Can three-dimensional, microvasculature networks still ensure blood supply if individual links fail? We address this question in the sinusoidal network, a plexus-like microvasculature network, which transports nutrient-rich blood to every hepatocyte in liver tissue, by building on recent advances in high-resolution imaging and digital reconstruction of adult mice liver tissue. We find that the topology of the three-dimensional sinusoidal network reflects its two design requirements of a space-filling network that connects all hepatocytes, while using shortest transport routes: sinusoidal networks are sub-graphs of the Delaunay graph of their set of branching points, and also contain the corresponding minimum spanning tree, both to good approximation. To overcome the spatial limitations of experimental samples and generate arbitrarily-sized networks, we developed a network generation algorithm that reproduces the statistical features of 0.3-mm-sized samples of sinusoidal networks, using multi-objective optimization for node degree and edge length distribution.
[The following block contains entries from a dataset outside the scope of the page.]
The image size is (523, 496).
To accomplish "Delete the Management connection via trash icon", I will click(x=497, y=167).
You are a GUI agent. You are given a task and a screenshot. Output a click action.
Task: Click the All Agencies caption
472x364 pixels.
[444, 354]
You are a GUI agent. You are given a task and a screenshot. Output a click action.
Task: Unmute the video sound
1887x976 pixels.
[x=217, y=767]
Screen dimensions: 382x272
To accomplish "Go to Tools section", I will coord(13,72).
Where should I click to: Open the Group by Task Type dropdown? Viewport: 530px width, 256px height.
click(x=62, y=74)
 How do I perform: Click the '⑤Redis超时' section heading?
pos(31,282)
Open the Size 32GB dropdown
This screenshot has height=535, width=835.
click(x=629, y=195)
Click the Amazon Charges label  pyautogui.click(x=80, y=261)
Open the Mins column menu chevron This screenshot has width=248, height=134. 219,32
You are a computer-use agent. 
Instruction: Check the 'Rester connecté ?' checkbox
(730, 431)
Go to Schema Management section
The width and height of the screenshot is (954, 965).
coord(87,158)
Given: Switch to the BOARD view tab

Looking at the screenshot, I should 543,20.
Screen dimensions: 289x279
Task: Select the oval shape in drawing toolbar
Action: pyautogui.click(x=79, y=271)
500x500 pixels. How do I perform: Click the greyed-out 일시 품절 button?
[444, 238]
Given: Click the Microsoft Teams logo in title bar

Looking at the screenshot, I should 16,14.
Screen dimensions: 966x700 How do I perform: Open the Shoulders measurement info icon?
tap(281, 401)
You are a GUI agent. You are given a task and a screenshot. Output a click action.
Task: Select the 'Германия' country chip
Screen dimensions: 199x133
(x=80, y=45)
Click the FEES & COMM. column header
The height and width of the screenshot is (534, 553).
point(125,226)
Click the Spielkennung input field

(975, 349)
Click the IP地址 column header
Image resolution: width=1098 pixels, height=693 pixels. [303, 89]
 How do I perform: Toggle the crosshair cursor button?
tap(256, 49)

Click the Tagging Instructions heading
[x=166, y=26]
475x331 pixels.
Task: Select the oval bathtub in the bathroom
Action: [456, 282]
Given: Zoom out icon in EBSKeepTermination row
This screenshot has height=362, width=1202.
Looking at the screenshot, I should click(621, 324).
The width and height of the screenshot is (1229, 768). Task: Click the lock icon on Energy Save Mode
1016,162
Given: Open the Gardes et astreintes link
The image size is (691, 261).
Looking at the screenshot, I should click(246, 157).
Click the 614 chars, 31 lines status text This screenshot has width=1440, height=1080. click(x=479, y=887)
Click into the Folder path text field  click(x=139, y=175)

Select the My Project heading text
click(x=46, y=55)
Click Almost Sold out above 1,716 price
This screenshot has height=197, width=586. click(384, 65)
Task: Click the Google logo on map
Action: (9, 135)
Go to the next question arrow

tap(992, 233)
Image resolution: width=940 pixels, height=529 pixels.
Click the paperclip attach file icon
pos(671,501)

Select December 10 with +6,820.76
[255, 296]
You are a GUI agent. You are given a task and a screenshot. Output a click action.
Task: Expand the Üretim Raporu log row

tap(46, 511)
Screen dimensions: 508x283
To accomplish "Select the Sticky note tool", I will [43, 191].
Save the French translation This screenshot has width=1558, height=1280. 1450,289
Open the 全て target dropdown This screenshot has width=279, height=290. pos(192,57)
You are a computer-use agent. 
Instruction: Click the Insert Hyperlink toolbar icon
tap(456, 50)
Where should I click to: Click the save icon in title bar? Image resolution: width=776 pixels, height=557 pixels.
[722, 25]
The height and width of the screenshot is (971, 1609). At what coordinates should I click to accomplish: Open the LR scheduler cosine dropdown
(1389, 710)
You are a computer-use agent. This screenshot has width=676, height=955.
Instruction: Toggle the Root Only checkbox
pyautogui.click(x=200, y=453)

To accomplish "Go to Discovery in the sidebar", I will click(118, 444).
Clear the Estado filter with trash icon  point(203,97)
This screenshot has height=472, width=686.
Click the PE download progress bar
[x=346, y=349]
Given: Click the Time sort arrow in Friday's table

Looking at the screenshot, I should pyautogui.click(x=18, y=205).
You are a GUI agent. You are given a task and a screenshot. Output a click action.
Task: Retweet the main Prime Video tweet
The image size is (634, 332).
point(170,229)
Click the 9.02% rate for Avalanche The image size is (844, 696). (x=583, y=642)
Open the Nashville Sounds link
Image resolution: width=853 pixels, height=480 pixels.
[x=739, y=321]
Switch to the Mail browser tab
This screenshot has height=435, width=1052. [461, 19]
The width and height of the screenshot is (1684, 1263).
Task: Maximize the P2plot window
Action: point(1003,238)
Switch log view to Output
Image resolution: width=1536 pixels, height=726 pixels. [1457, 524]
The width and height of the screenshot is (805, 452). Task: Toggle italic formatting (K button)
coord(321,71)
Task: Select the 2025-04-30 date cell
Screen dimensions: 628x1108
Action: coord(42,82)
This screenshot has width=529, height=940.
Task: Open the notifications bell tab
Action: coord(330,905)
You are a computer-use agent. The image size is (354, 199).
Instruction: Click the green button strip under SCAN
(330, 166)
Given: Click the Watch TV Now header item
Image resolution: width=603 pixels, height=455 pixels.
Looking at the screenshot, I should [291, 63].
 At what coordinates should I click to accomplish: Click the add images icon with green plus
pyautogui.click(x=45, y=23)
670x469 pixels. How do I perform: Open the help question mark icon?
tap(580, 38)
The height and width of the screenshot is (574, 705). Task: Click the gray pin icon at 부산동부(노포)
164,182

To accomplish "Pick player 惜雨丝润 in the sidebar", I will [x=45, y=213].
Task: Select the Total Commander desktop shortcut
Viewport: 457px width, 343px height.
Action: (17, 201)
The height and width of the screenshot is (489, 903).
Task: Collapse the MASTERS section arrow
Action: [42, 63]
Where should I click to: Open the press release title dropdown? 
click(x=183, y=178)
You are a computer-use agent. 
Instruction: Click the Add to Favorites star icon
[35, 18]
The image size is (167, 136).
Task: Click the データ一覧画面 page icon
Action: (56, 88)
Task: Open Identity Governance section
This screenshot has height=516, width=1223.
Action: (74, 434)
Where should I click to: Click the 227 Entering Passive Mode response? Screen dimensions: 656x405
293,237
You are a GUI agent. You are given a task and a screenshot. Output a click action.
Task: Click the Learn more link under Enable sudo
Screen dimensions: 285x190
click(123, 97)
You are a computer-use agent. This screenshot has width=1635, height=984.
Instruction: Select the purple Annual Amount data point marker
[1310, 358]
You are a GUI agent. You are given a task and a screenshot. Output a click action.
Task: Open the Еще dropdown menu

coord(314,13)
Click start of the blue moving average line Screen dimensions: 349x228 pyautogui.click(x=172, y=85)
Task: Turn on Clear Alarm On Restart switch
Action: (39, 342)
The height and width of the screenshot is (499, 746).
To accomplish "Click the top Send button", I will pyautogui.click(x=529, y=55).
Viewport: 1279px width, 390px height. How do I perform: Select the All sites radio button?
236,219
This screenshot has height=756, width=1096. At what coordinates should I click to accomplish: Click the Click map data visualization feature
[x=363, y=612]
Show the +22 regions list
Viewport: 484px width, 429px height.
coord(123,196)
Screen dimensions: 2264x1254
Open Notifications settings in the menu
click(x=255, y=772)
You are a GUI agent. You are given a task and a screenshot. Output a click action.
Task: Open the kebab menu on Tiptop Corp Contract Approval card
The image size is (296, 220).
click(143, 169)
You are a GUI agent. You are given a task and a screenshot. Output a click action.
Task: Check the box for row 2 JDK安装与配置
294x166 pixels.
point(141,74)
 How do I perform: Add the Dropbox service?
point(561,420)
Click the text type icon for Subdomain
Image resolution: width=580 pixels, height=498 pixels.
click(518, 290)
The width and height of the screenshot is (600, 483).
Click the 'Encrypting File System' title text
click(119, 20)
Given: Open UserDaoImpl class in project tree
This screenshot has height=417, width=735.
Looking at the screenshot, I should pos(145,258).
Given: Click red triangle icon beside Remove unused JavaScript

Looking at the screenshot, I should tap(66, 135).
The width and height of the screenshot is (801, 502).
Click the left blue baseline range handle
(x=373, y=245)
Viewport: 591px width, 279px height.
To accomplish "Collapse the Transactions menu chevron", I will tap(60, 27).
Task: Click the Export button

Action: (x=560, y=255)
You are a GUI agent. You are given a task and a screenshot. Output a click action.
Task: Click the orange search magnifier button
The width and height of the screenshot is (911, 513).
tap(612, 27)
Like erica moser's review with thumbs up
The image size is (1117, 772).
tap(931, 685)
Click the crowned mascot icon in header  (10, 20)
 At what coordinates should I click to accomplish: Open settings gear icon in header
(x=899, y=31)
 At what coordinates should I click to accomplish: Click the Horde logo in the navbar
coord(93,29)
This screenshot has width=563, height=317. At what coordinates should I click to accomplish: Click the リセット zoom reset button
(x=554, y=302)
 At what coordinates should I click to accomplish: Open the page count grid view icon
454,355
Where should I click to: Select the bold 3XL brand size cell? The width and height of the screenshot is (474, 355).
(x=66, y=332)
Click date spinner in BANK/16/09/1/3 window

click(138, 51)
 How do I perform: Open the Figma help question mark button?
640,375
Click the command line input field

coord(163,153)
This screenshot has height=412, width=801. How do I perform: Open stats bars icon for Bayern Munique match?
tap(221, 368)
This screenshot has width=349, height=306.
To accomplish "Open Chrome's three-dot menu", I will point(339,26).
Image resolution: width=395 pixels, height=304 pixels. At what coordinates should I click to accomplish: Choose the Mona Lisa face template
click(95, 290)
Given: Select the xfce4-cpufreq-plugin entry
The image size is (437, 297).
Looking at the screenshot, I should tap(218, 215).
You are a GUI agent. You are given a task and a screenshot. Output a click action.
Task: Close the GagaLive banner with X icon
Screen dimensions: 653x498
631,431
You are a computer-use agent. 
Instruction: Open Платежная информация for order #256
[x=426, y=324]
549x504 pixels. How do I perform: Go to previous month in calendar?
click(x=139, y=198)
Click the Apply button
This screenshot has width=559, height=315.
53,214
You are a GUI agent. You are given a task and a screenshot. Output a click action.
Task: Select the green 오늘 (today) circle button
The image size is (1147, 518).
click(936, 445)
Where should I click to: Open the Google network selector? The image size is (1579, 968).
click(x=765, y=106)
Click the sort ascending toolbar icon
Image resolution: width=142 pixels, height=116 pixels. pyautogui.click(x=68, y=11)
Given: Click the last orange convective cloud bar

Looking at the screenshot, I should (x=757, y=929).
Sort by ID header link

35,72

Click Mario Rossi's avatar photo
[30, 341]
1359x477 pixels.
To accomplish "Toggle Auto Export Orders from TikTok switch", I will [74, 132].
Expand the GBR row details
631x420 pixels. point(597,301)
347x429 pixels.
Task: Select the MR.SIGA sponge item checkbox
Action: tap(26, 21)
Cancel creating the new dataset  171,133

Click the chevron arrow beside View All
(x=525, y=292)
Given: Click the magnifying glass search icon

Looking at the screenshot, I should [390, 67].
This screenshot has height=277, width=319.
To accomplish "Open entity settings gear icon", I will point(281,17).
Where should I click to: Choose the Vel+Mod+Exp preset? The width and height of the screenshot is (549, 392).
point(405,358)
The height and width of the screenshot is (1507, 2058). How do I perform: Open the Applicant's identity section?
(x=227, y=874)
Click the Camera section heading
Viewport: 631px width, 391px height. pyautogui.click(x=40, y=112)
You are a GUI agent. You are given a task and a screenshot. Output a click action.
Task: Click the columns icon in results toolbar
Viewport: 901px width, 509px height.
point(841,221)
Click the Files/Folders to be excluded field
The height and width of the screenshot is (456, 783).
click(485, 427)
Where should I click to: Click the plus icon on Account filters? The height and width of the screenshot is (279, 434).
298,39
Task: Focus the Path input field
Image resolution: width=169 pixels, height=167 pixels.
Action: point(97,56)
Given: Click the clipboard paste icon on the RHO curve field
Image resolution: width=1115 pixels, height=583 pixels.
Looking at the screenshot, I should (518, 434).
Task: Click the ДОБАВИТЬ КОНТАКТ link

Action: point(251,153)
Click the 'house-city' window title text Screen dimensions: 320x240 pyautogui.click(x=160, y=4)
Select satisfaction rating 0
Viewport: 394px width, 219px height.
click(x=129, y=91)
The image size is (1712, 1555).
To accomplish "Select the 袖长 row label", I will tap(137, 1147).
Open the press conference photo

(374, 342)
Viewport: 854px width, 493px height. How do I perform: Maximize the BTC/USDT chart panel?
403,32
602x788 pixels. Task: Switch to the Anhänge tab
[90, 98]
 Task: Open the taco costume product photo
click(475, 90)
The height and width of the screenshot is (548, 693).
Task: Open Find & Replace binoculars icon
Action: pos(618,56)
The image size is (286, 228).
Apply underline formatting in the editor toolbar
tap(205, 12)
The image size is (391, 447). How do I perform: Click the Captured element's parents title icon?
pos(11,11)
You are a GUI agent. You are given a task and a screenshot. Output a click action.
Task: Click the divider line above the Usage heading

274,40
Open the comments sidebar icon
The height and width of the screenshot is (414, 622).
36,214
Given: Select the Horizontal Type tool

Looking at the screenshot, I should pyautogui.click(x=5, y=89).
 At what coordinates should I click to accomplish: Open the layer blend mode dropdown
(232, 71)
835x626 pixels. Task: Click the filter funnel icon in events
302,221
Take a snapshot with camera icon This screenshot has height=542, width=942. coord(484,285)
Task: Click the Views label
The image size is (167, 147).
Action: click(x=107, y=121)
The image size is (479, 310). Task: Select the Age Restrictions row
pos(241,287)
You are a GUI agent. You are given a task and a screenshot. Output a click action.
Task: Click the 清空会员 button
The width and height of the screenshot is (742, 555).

Nematic order in these simulated networks implies anisotropic transport properties, characterized by an empirical linear relation between a nematic order parameter and the anisotropy of the permeability tensor. Under the assumption that all sinusoid tubes have a constant and equal flow resistance, we predict that the distribution of currents in the network is very inhomogeneous, with a small number of edges carrying a substantial part of the flow. We quantify network resilience in terms of a permeability-at-risk, i.e. permeability as function of the fraction of removed edges. We find that sinusoidal networks are resilient to random removal of edges, but vulnerable to the removal of high-current edges. Our findings suggest the existence of a mechanism counteracting flow inhomogeneity to balance metabolic load on the liver.